Dorothea of Montau


Dorothea of Montau was a hermitess and visionary of 14th century Germany. After centuries of veneration in Central Europe, she was canonized in 1976.

Life

Dorothea was born at Groß Montau, Prussia to the west of Marienburg to a wealthy farmer from Holland, Willem Swarte. She was married at the age of 16 or 17 to the swordsmith Adalbrecht of Danzig, an ill-tempered man in his 40s. Almost immediately after marrying she began to experience visions. Her husband had little patience with her spiritual experiences and abused her. Later, she converted him and both made pilgrimages to Cologne, Aachen, and Einsiedeln. While Dorothea, with her husband's permission, was on pilgrimage to Rome, he died in 1389 or 1390. Of their nine children eight died, four in infancy, and four during the plague of 1383. The surviving daughter, Gertrud, joined the Benedictines.
In the summer of 1391 Dorothea moved to Marienwerder, and on 2 May 1393, with the permission of the chapter and of the Teutonic Order, established a hermit's cell against the wall of the cathedral.

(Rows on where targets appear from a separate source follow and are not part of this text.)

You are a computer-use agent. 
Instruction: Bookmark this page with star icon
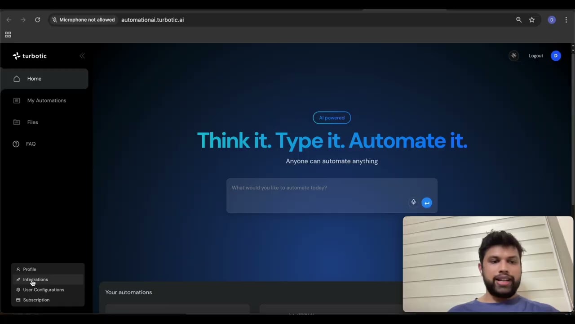[x=532, y=20]
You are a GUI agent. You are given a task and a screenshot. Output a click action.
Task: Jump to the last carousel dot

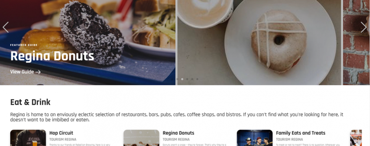pyautogui.click(x=197, y=79)
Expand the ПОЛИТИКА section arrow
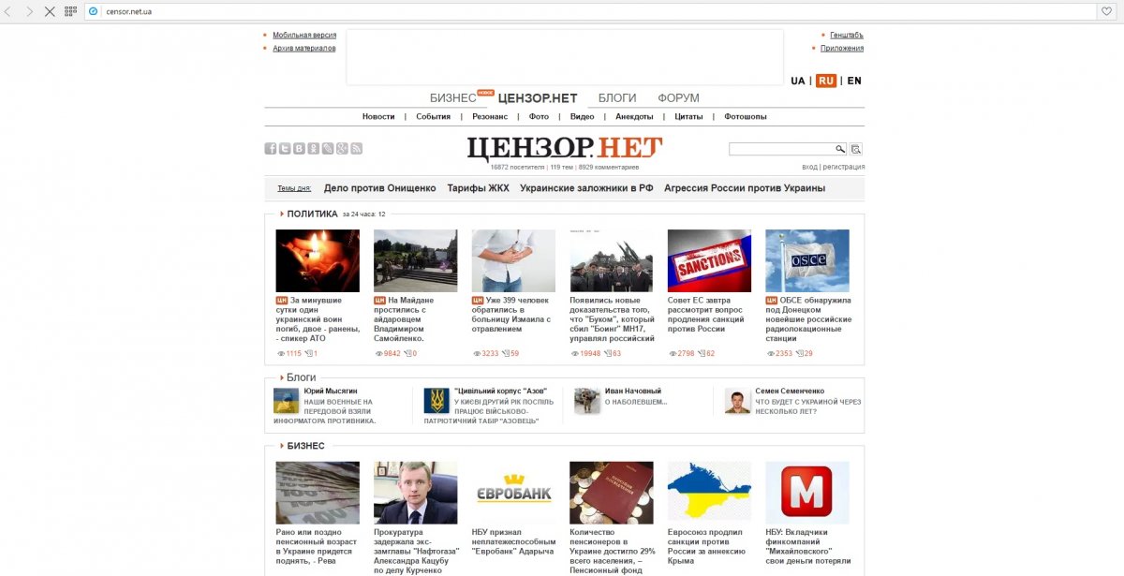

She never left that cell for the rest of her life.
Dorothea led a very austere life. Numerous visitors sought her advice and consolation, and she had visions and revelations. Her confessor, the deacon Johannes of Marienwerder, a learned theologian, wrote down her communications and composed a Latin biography in seven books, Septililium, besides a German life in four books, printed by Jakob Karweyse.
Dorothea died in Marienwerder in 1394. A devotee of the Passion of Jesus and the Eucharist, she is the only Polish saint to have stigmata.

Veneration

Dorothea was venerated popularly from the moment of her death as the guardian of the country of the Teutonic Knights and patron saint of Prussia/Pomerania. In 1405, 257 witnesses described her virtues and miracles. The formal process of canonisation, however, was broken off, and not resumed until 1955; she was finally beatified by Pope Paul VI in 1976.
Dorothea's feast day is celebrated on 25 June. Her relics were lost, probably during the Protestant Reformation.

Literature

Her life, seen from the viewpoint of her embittered husband, is one of the subjects of the 1977 novel The Flounder by Günter Grass.